The other issue is clientele: Based on my visits, the target market appears to be over-35 expatriates with decent salaries. I’m guessing the new bar in Lido, not to mention other establishments, are targeting the same crowd. Given the finite number of moneyed foreigners, are there be enough to go around or will The Pavillion have to seek patrons from elsewhere? In any case, it is a welcome addition to Beijing’s bar scene and definitely worth a look. It’s just across the street from Babyface, about 10 meters to the south.
Two final notes: 1) Last issue I griped that the The Pavillion lacked a foot rail. The proprietor, Russell, said they didn’t like the rail they ordered and will get another one. Fair enough. 2) The Pavillion plans to have barbecues out back once the weather warms up and this should be an excellent place to sit back with some food and drinks.
(From Beijing Boyce V, first emailed on December 1, 2005)
Five questions with Frank Siegel
A reporter from this yet-to-be-named newsletter stopped by John Bull Pub last Thursday to chat with owner Frank Siegel, credited with opening, in 1989, the city’s first non-hotel bar — the aptly named Frank’s Place. Over coffee, he gave us the rundown on 16 years of Beijing bar history and then answered five questions:
BB: I take it you didn’t have Guinness on tap back then. What drinks did you offer?

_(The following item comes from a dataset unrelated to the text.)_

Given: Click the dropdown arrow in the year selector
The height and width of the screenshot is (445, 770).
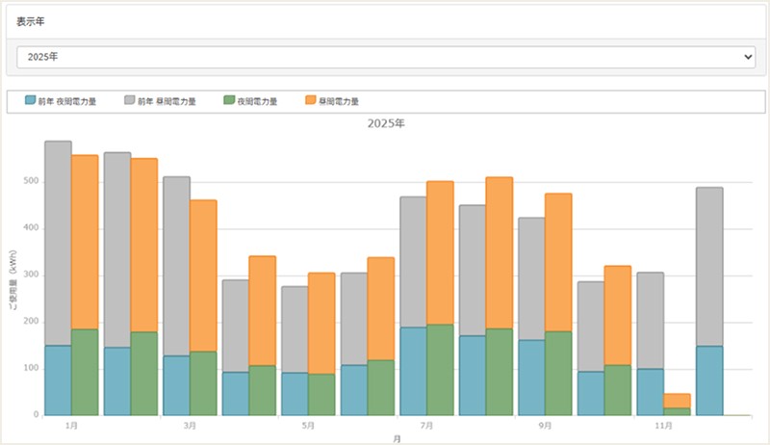Looking at the screenshot, I should [x=748, y=58].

FS: We started with bottles of Beijing draft; the draft itself came later. San Miguel out of Hong Kong was big. At one time, we had Miller draft. There was actually a Miller beer garden at the Asian Games Village and we eventually got the beer. Spirits were never a problem.

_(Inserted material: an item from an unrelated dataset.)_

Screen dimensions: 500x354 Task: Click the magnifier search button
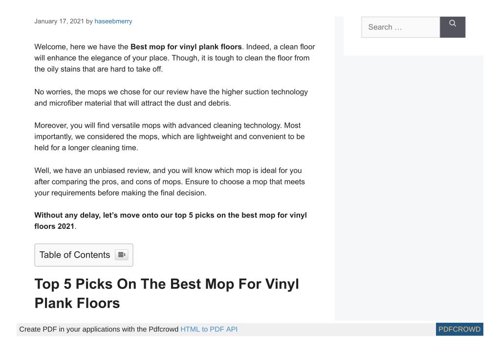tap(452, 27)
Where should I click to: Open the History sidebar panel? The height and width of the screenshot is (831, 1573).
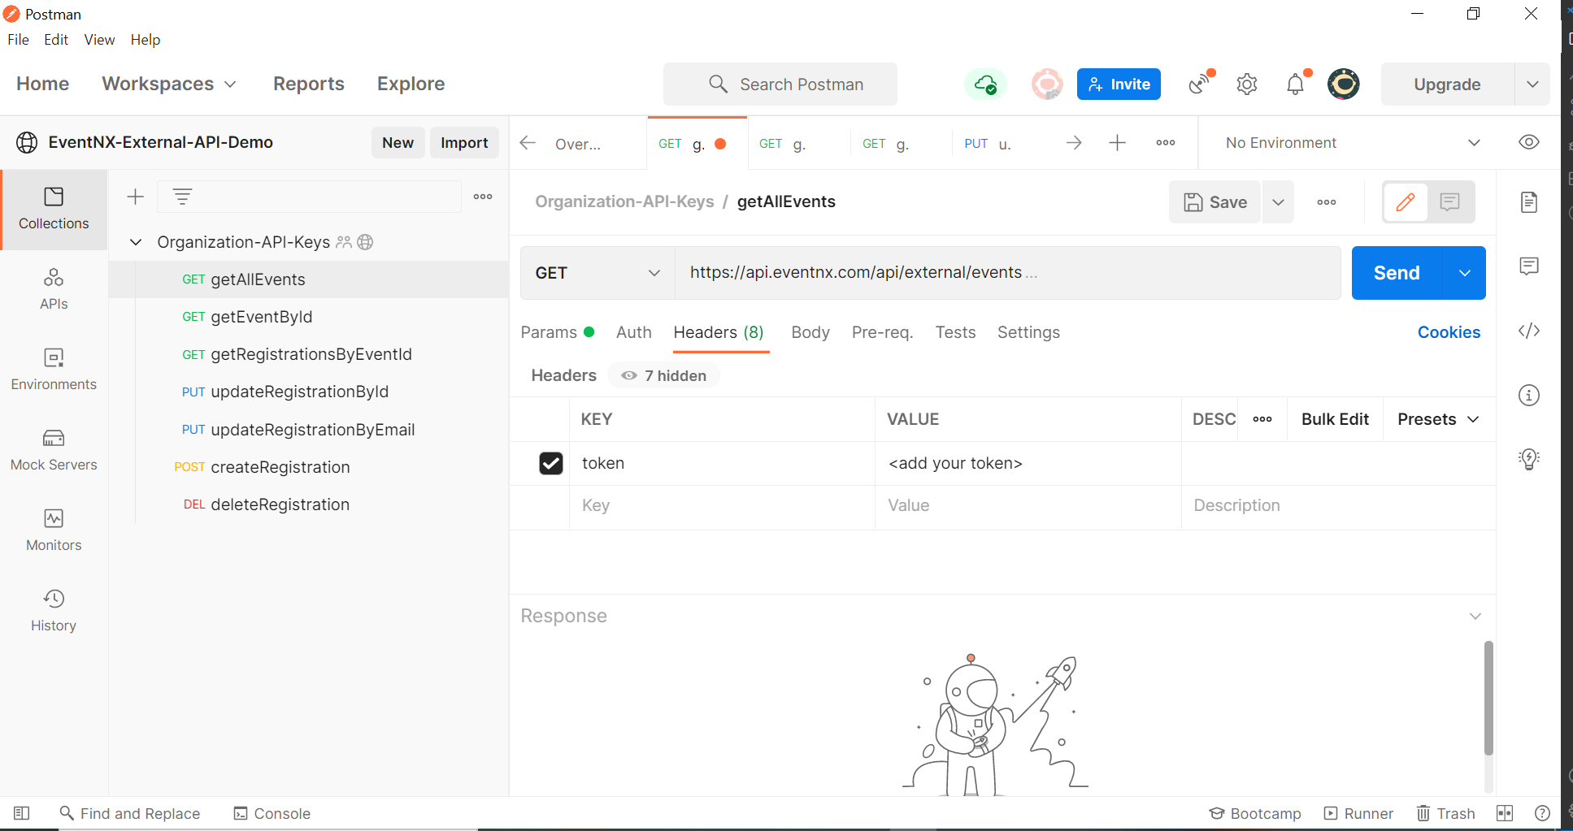pyautogui.click(x=54, y=610)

BB: That tequila tasting was excellent. What’s the best event you’ve ever organized?
FS: Frank’s Place Polar Golf Outing. It started 10 years ago and the guys running Frank’s are still doing it.
BB: The Spanish wine tasting two years ago was big. A gentleman from the embassy was to give a talk on a Friday. We had a capacity of 30 and on Wednesday had 12 people signed up. There were 36 by Friday. In the meantime, the Spanish guy told all these people to come down. It was supposed to start at 7:30 and everyone was speaking Spanish, some were on the list and some weren’t, and we ended up with about 50 to 55 people. I was really nervous, but they were all saying, “Relax, we’re Spanish, just take your time getting ready.” We finally got going at 9 PM and we all had a great time.

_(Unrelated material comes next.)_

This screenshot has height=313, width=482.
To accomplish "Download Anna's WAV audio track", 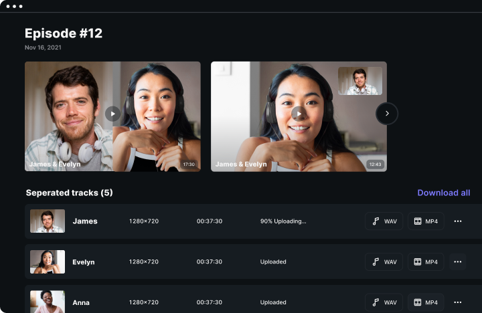I will click(384, 302).
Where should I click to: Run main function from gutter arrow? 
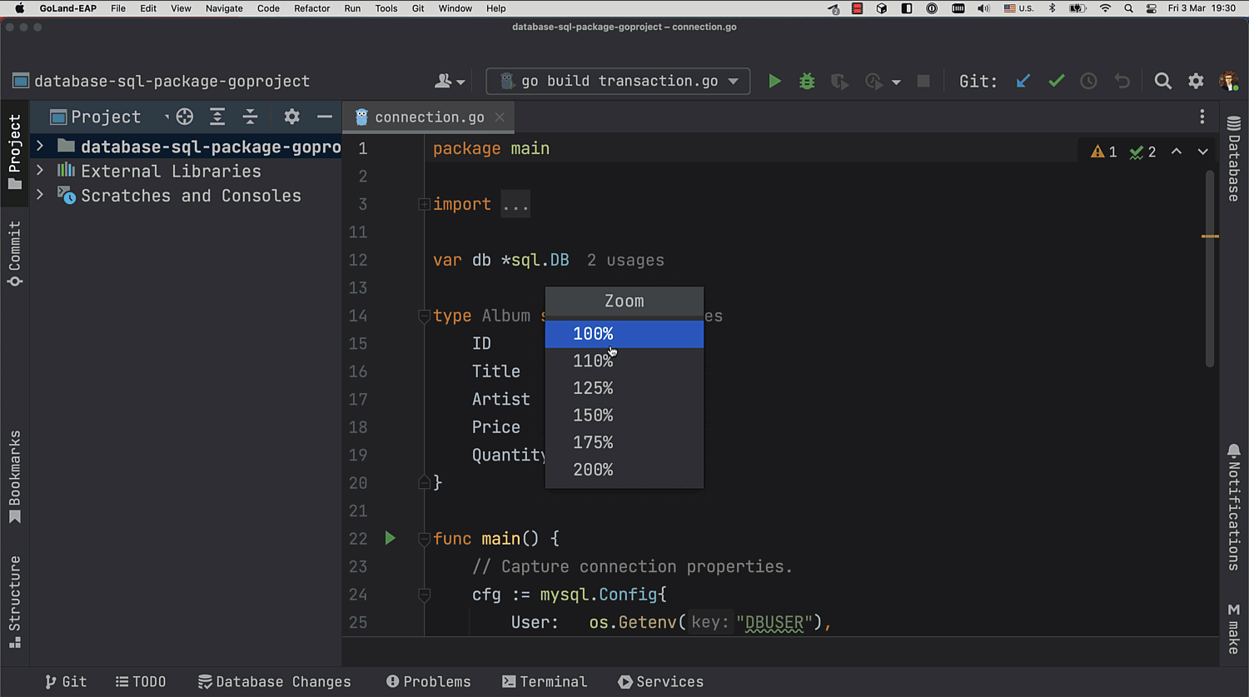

BB: What’s the biggest single difference between running a bar in 1989 and now?
FS: There is more competition, more places. The population is more diffused — we didn’t have Shunyi then — and a lot of the client base is out of the city. We knew everyone back then.
BB: Besides John Bull Pub, what are you favorite bars and restaurants in Beijing?
FS: Because of the traffic, I usually go to local restaurants, but I’m impressed with Hatsune (Japanese restaurant) and the Orchard. For a nice glass of wine, Aria [in China World Hotel] and Press Club Bar in the St. Regis — I know the guys there, they’re nice people. But I really need to get out more.
BB: What’s your cure for a hangover?
FS: Drink Gatorade or Pocari Sweat and then go to the gym. It’s painful, but it works.